Doodle Your Keypoints: Sketch-Based Few-Shot Keypoint Detection¶
Conference: ICCV 2025 arXiv: 2507.07994 Code: https://subhajitmaity.me/DYKp Area: Keypoint Detection / Few-Shot Learning Keywords: keypoint detection, few-shot learning, sketch, cross-modal, domain adaptation
TL;DR¶
This paper proposes the first sketch-based cross-modal few-shot keypoint detection framework. By leveraging a prototype network, grid-based locator, prototype domain adaptation, and a de-stylization network, the framework detects novel keypoints on unseen categories in real photographs using only a handful of annotated sketches.
Background & Motivation¶
Keypoint detection is a fundamental problem in computer vision, with broad applications in pose estimation and landmark detection. Existing methods suffer from the following limitations: - Reliance on large-scale annotations: Heatmap regression and direct regression methods require large annotated datasets. - Restricted few-shot generalization: Existing few-shot keypoint methods are confined to specific image domains and cannot generalize to novel keypoints or unseen categories. - Inaccessible source data: In real-world scenarios, source-domain images may be unavailable due to privacy, ethical, or scarcity constraints.
Why sketches? As one of the most natural forms of human expression, sketches offer unique advantages: - Easy to obtain: a few strokes suffice to outline an object and annotate keypoints. - No source-domain real images required: enables source-free few-shot detection. - Practical relevance: for rare species, privacy-restricted, or heavily occluded scenarios, sketches may be the only feasible reference.
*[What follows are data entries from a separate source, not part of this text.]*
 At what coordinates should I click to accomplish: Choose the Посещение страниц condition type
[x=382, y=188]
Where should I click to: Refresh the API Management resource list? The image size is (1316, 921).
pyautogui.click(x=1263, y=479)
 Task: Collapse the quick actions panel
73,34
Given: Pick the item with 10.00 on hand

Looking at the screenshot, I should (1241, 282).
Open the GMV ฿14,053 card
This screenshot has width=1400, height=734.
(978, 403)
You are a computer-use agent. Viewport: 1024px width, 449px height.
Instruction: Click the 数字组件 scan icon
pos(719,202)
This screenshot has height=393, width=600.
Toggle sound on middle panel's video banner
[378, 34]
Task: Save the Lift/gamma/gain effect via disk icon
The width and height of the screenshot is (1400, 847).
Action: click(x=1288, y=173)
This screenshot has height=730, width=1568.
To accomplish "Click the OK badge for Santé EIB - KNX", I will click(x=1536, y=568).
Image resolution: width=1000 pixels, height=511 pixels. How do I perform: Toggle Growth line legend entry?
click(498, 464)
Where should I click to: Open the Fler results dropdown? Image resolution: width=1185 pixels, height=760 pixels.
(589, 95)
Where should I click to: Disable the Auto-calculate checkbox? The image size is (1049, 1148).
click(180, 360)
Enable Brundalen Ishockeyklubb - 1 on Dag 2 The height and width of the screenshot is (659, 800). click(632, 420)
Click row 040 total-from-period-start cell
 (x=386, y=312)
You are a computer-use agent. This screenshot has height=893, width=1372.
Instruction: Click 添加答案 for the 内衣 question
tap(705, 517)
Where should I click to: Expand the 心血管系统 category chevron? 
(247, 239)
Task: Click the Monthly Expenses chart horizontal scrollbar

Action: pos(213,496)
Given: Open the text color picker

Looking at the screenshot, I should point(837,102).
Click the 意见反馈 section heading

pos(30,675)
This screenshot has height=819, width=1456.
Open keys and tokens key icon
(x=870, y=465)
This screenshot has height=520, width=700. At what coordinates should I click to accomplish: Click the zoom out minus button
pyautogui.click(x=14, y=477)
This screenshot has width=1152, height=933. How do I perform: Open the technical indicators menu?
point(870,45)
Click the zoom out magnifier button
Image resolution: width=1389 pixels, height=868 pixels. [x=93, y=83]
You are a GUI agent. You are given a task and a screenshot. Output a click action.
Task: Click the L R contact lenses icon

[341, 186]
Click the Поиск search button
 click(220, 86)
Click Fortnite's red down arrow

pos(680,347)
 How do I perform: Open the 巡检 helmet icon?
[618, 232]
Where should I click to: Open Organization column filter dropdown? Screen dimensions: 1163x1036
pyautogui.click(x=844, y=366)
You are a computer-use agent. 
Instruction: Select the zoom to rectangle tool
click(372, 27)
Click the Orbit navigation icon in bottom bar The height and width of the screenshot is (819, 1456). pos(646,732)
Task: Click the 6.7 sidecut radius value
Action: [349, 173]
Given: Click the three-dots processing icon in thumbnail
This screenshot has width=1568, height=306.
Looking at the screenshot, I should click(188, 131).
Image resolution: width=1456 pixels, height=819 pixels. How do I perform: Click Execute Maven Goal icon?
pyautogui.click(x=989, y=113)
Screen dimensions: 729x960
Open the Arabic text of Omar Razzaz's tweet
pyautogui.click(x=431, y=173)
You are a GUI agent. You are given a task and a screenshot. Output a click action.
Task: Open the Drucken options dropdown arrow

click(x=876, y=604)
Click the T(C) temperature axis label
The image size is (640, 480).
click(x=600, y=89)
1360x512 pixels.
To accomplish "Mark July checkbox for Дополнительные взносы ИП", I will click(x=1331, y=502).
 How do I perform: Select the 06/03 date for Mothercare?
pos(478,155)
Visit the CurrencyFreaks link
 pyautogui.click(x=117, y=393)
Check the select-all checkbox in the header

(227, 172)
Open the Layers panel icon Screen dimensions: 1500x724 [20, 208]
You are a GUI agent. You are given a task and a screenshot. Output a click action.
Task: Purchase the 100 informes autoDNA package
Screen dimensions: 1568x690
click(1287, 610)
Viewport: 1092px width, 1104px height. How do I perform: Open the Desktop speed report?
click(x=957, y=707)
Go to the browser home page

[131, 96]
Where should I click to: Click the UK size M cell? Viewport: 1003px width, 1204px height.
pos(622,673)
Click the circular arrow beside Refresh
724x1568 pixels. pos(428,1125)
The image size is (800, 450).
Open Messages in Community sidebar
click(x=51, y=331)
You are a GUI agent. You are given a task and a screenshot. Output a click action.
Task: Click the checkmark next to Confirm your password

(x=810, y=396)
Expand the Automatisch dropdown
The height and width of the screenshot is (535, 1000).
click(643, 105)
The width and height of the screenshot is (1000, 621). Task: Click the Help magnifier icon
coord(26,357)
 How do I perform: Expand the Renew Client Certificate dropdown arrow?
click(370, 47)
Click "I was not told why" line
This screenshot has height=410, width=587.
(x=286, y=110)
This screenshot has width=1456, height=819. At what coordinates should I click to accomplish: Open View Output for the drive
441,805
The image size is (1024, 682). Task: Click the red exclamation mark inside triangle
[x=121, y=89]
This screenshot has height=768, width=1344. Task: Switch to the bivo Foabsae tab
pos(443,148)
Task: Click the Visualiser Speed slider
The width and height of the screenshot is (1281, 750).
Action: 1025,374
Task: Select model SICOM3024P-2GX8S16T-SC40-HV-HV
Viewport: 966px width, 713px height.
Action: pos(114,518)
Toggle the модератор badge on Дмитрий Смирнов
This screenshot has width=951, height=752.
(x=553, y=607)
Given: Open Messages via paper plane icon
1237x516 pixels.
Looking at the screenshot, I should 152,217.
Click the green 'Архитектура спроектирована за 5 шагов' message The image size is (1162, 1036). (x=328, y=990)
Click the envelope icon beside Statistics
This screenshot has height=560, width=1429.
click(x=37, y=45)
Core challenges include: (1) the large domain gap between sketches and photographs; (2) cross-modal embedding alignment at the keypoint level; and (3) style variation induced by differences in user drawing styles.
Method¶
Overall Architecture¶
The task is formulated as an N-way K-shot learning problem: given K annotated sketches (support set), detect N keypoints in M real photographs (query set). The framework consists of: 1. Image encoder F: extracts feature maps from support edge maps and query photographs. 2. Keypoint extractor P: extracts keypoint embeddings from feature maps via Gaussian pooling. 3. De-stylization network Z: maps support embeddings of varying styles to a style-agnostic representation. 4. Prototype construction: averages de-stylized support embeddings to form keypoint prototypes. 5. Feature modulator M: produces attention features via element-wise multiplication of prototypes and query features. 6. Descriptor network D + Grid-Based Locator (GBL): multi-scale grid classification combined with offset regression for keypoint localization.
Key Designs¶
Gaussian pooling for keypoint extraction: $\(\mathcal{P}(f_k, \mathbf{u}_{k,n}) = \sum_{\mathbf{x}} \exp\left(\frac{-\|\mathbf{x} - \mathbf{u}_{k,n}\|_2^2}{2\xi^2}\right) \cdot f_k[\mathbf{x}]\)$
This extracts discriminative local context without requiring hard boundaries.
Grid-Based Locator (GBL): - Decomposes keypoint localization into two sub-problems: - Grid classification: predicts the \(L_i \times L_i\) grid cell containing the keypoint (cross-entropy loss). - Grid offset regression: predicts the precise offset within the selected cell (L1 loss). - Employs multi-scale grids \(L = \{8, 12, 16\}\); the final prediction is the mean across scales. - Simpler than FSKD's uncertainty modeling and better suited to the sparse nature of sketches.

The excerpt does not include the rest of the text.